Lotta contro l’apartheid in Sudafrica – Addio Desmond Tutu

È morto all’età di 90 anni l’arcivescovo anglicano sudafricano Desmond Tutu, uno dei leader della lotta contro l’apartheid in Sudafrica.
Uomo carismatico, grande oratore sia nelle piazze che in chiesa, Desmond Mpilu Tutu emerge come figura di primo piano a partire dalla rivolta a Soweto, nel 1976, degli studenti neri che protestavano contro la politica segregazionista del National Party, il partito dei bianchi nazionalisti che a quell’epoca era al governo del paese.
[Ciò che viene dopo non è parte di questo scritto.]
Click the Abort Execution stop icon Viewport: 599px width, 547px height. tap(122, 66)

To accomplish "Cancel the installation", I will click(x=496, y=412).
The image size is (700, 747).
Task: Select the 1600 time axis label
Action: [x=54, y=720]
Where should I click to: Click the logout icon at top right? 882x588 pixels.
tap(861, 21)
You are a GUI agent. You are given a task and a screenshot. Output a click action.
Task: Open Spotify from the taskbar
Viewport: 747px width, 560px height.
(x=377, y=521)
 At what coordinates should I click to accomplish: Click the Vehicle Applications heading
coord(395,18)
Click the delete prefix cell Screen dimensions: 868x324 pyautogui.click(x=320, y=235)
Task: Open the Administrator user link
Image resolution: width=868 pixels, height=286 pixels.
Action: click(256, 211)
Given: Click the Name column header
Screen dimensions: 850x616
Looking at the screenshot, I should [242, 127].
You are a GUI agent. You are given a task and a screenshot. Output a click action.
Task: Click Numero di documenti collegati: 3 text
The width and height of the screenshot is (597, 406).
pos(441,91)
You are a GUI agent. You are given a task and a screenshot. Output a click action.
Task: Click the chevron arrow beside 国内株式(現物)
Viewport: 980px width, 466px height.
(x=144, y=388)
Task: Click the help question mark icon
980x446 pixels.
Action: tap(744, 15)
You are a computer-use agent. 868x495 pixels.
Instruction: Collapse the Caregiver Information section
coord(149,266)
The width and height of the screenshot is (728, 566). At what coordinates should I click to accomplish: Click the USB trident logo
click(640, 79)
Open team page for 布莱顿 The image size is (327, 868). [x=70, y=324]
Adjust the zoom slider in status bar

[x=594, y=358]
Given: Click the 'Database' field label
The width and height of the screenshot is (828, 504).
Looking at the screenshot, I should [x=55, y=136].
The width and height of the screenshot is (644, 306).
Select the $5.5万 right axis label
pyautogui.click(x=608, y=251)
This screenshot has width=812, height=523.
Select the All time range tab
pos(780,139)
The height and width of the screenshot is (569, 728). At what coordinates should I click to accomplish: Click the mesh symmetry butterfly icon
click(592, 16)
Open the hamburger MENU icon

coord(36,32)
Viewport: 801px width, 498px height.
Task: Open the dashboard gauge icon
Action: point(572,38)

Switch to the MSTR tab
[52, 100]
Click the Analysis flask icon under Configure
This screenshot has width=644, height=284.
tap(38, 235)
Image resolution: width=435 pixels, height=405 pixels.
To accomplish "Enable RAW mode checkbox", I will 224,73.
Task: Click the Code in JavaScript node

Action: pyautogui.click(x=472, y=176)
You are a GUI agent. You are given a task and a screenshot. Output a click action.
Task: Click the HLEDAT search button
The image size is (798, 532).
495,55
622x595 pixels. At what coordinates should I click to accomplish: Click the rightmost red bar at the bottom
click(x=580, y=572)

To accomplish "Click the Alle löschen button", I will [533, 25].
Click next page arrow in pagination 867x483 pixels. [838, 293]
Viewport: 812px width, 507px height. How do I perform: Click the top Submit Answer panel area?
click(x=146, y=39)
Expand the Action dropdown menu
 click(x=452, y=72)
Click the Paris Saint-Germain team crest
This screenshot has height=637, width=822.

Tutt’oggi non si conosce la stima degli studenti e delle studentesse universitarie che persero la vita negli scontri con i razzisti bianchi armati e la Polizia, l’agenzia stampa Routers parlò di 500 persone uccise e 1.000 persone ferite.
Tutu denunciò apertamente gli eccessi di violenza della Polizia e dell’esercito nel tempo in cui la repressione del governo contro la ribellione dei neri si era fatta più spietata, con centinaia di morti per le strade, nelle Università e nei luoghi di lavoro dove cresceva il seme della protesta contro le ingiustizie razziali.

Insignito del Premio Nobel per la pace nell’ottobre 1984, levò la sua voce per chiedere alla comunità internazionale di imporre sanzioni e di boicottare il regime dell’apartheid. E 10 anni dopo aver ottenuto il Premio Nobel, Tutu parteciperà all’inizio di una nuova era, con le prime elezioni democratiche in Sud Africa del 1994.

La relazione di Desmond Tutu con Mandela era profonda. È stato lui a presentare Mandela alla folla alla Grand Parade di Cape Town nel febbraio 1990, durante la prima apparizione pubblica del leader dell’African National Congress (Anc) dopo il suo rilascio a seguito di 27 lunghi anni in prigione.
Quattro anni dopo, toccherà all’arcivescovo benedire Mandela alla sua inaugurazione come primo presidente democraticamente eletto del paese.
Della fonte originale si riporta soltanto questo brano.